Sayana Press is a new injectable contraceptive that costs just one dollar, and lasts for three months. Developed by US drug company Pfizer, it's been distributed throughout Burkina Faso - a landlocked, drought-stricken country said to be poor, even by West African standards - thanks to the involvement of the Bill and Melinda Gates Foundation, US drug company Pfizer and the Children's Investment Fund Foundation.
If all goes well in Burkina Faso, Pfizer has guaranteed that women in Niger, Senegal and Uganda will gain access to Sayana Press, followed by the rest of the world's poorest countries over the next five years.
The injectable is not just any old syringe - it's much safer and easier to use than that. The technology is called Uniiject, and it's a pre-packaged device that provides the exact dosage required with a simple squeeze of bubble at the top. Very little training is required by health professionals to use it, it cannot be spilled, and it cannot be used again for illegal drug injection.
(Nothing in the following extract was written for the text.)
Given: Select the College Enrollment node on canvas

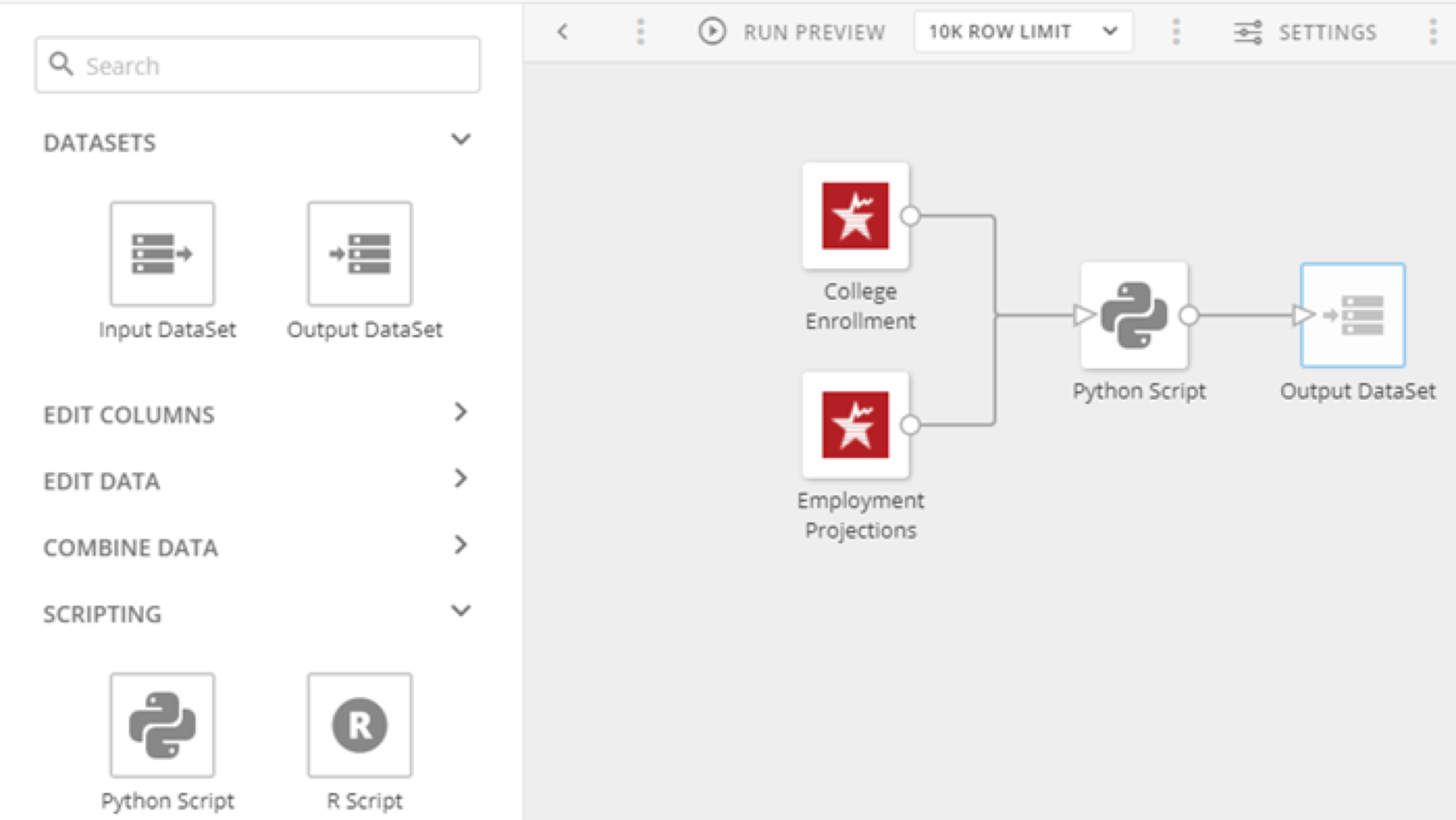Looking at the screenshot, I should (855, 216).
Each one costs just one dollar.
The technology has been used before to inject hepatitis B medications in Indonesia, but this is the first time it's been used to deliver contraceptives.
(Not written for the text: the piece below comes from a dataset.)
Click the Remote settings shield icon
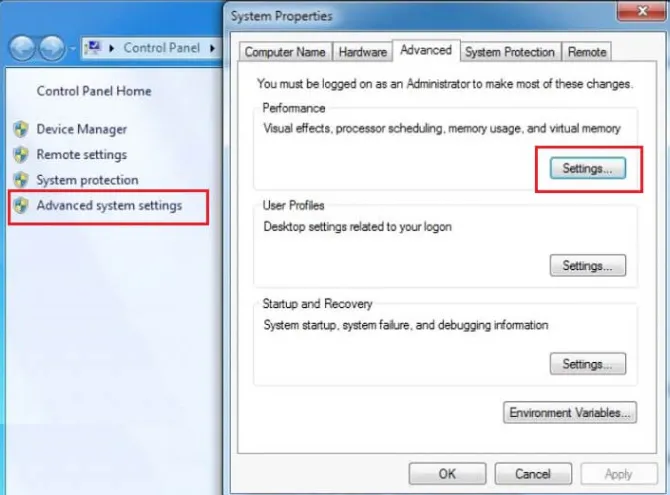The height and width of the screenshot is (495, 670). 21,155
"Normally for injections you have to put them in someone's bottom, or the top of their leg, but with this - you use the arm," Kadidia Diallo, a nurse working in Burkina Faso told Jane Dreaper at BBC News. "That's an advantage for women living in the bush. Many women don't come forward for injections if they have to pull their dresses up - but this is more discreet."
According to Dreaper, the World Health Organisation (WHO) has estimated that a staggering 222 million women in developing countries around the world have said they'd like to stop or delay pregnancy, but for various reasons are not using any form of contraception.
The results have so far been very positive in Burkina Faso, with Gates Foundation-funded site, Take Part, reporting that nearly 6,000 women have used the contraceptive, and for almost a quarter of them, it's the first contraceptive they've ever taken.
"When women are able to plan their families, they are more likely to survive pregnancy and childbirth, to have healthier newborns and children, and to invest more in their families' health and well-being," said Chris Elias, president of Global Development Programs at the Gates Foundation, in a statement.